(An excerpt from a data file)
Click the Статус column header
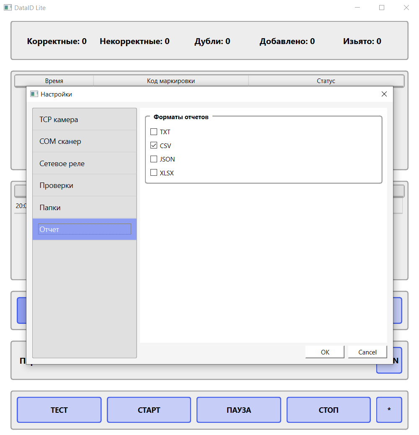Screen dimensions: 419x435 point(326,81)
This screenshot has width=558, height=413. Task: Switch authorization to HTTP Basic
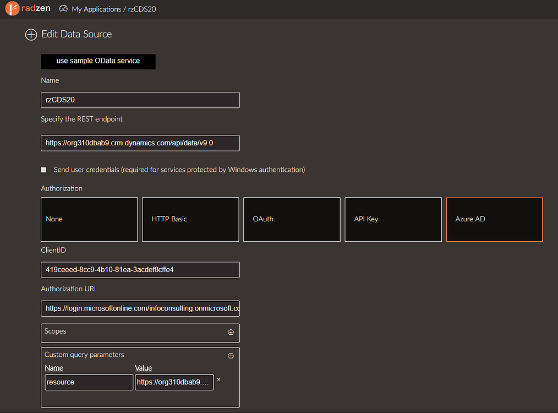click(x=190, y=219)
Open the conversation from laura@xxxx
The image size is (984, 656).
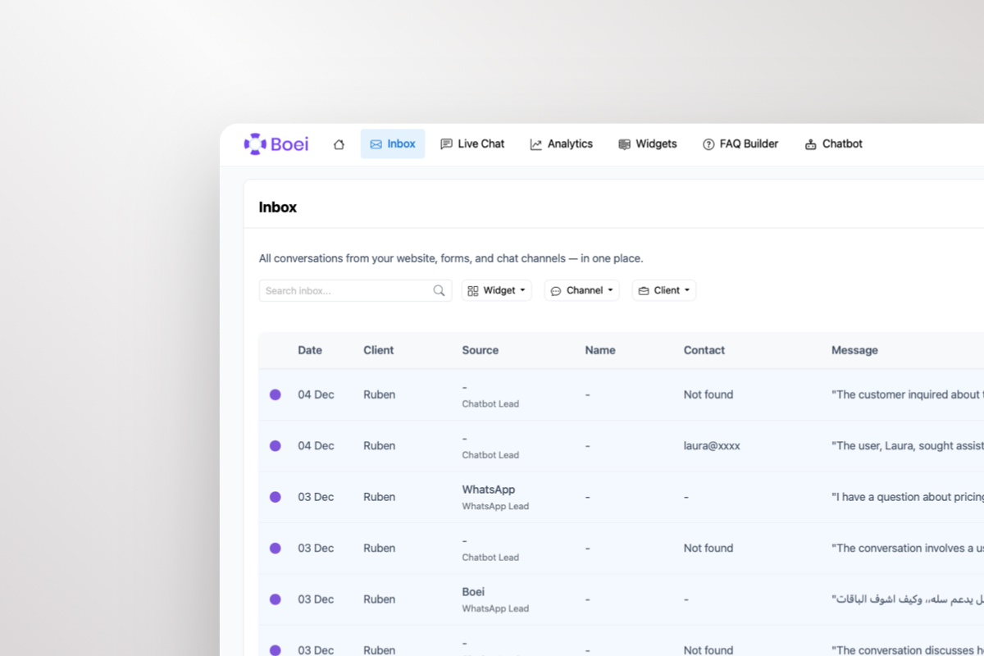pyautogui.click(x=711, y=445)
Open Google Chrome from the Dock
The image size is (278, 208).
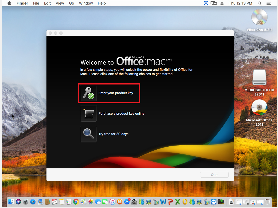click(x=76, y=202)
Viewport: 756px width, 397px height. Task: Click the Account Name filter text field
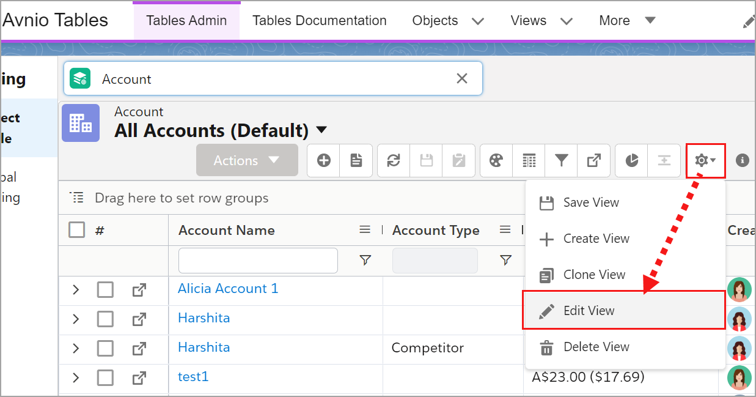pos(258,261)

EXERCISE
Repeat the lines above word for word, leaving out the pictures.

RESPONSE BELOW
Click the Статус column header
Screen dimensions: 419x435 point(326,81)
This screenshot has width=558, height=413. Task: Switch authorization to HTTP Basic
click(x=190, y=219)
Open the conversation from laura@xxxx
The image size is (984, 656).
pyautogui.click(x=711, y=445)
Open Google Chrome from the Dock
The image size is (278, 208).
click(x=76, y=202)
Viewport: 756px width, 397px height. Task: Click the Account Name filter text field
pos(258,261)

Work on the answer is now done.